Incertitudes politiques

Bref, le portrait est encore flou sur le plan financier... et politique. «Quelles politiques seront mises en place? Et quels seront leurs effets?» se demande Luc de la Durantaye, premier vice-président, répartition globale de l'actif, chez Gestion d'actifs CIBC.

Bien malin qui peut répondre. Devant une telle incertitude, le gestionnaire choisit de miser sur les pays qui ont le plus de flexibilité, ceux qui ont le plus d'outils pour réagir à la crise.

Par exemple, la Réserve fédérale américaine a plus de marge de manoeuvre que la Banque centrale européenne, dit-il. Sur le plan fiscal, la Chine qui affiche un surplus équivalent à 1% de son PIB, a plus de flexibilité que l'Europe et les États-Unis qui ont un énorme déficit.

«Nous favorisons l'Asie et les États-Unis, au détriment de l'Europe et, dans une moindre mesure, du Canada», indique M. de la Durantaye.

Pierre Lapointe et Vincent Delisle privilégient aussi les États-Unis. «La Bourse américaine va bien quand les banques centrales baissent leurs taux, et en début de reprise économique. C'est un classique», dit M. Delisle.

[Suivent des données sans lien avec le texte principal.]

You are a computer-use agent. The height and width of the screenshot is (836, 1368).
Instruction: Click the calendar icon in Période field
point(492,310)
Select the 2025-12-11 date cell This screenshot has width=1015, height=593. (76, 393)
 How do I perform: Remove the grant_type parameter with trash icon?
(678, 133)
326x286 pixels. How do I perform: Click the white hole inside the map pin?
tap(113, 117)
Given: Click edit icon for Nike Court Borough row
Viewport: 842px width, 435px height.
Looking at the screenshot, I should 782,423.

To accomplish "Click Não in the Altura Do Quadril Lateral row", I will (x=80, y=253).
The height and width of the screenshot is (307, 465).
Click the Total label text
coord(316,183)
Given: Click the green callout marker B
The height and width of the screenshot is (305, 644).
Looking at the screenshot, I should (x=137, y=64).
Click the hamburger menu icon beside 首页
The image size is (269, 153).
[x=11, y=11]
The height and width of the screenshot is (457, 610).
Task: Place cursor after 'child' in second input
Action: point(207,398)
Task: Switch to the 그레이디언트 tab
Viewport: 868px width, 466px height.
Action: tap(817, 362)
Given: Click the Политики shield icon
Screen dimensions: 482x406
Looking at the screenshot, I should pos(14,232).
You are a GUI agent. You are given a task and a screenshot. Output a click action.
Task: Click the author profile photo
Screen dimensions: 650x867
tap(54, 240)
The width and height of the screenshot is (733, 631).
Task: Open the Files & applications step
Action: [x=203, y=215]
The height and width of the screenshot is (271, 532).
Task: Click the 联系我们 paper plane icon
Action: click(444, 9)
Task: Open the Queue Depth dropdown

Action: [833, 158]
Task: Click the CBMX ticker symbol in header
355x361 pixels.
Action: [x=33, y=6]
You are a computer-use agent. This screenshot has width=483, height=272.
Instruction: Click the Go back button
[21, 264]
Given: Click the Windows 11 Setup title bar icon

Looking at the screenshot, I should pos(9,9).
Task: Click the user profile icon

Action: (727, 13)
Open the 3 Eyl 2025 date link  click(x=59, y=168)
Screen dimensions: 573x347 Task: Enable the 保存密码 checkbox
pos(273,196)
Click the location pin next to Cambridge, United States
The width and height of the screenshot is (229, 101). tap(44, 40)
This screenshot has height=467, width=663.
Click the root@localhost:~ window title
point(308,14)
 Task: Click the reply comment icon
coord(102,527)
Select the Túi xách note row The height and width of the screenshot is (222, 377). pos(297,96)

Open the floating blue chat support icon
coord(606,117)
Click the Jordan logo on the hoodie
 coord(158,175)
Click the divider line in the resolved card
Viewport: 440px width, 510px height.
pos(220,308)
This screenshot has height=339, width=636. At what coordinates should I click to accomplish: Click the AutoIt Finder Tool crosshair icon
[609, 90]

«Oui, c'était l'épicentre de la crise. Mais ils ont pris énormément de mesures pour repartir l'économie», ajoute M. Lapointe qui attend avec impatience le discours inaugural du futur président des États-Unis, le 20 janvier prochain. Les grandes initiatives politiques qu'il mettra de l'avant deviendront des thèmes porteurs pour les investisseurs, prévoit le stratège.

Comme il s'attend à ce que les projets d'infrastructure, la santé et l'énergie renouvelable soient parmi les priorités, plusieurs de ses titres préférés sont dans ces secteurs (SNC-Lavalin, Covidien et Canadian Hydro Developers).

Cap sur la reprise

Autrement, M. Lapointe recommande de surpondérer les financières. Au début d'une reprise, ce sont toujours les titres qui font le mieux, fait-il valoir. Il se méfie du secteur des matériaux, de l'énergie et, de manière générale, de la Bourse canadienne à forte concentration en ressources naturelles.

M. Delisle va dans le même sens. «Au Canada, la baisse de profits sera 40% du côté des titres de ressources, tandis que les banques limiteront le recul à 15%», précise-t-il.

Mais M. de la Durantaye est plus sceptique. Selon lui, le modèle d'affaires des banques est ébranlé. «Il y a beaucoup de sources de croissance qui vont disparaître», souligne-t-il.

Il favorise plutôt les ressources naturelles. Selon lui, le prix du pétrole se stabilisera à l'intérieur d'une fourchette de 65$US à 70$US l'an prochain, ce qui favorisera les pétrolières. Quant au secteur des matériaux, il profitera des programmes d'infrastructure des gouvernements.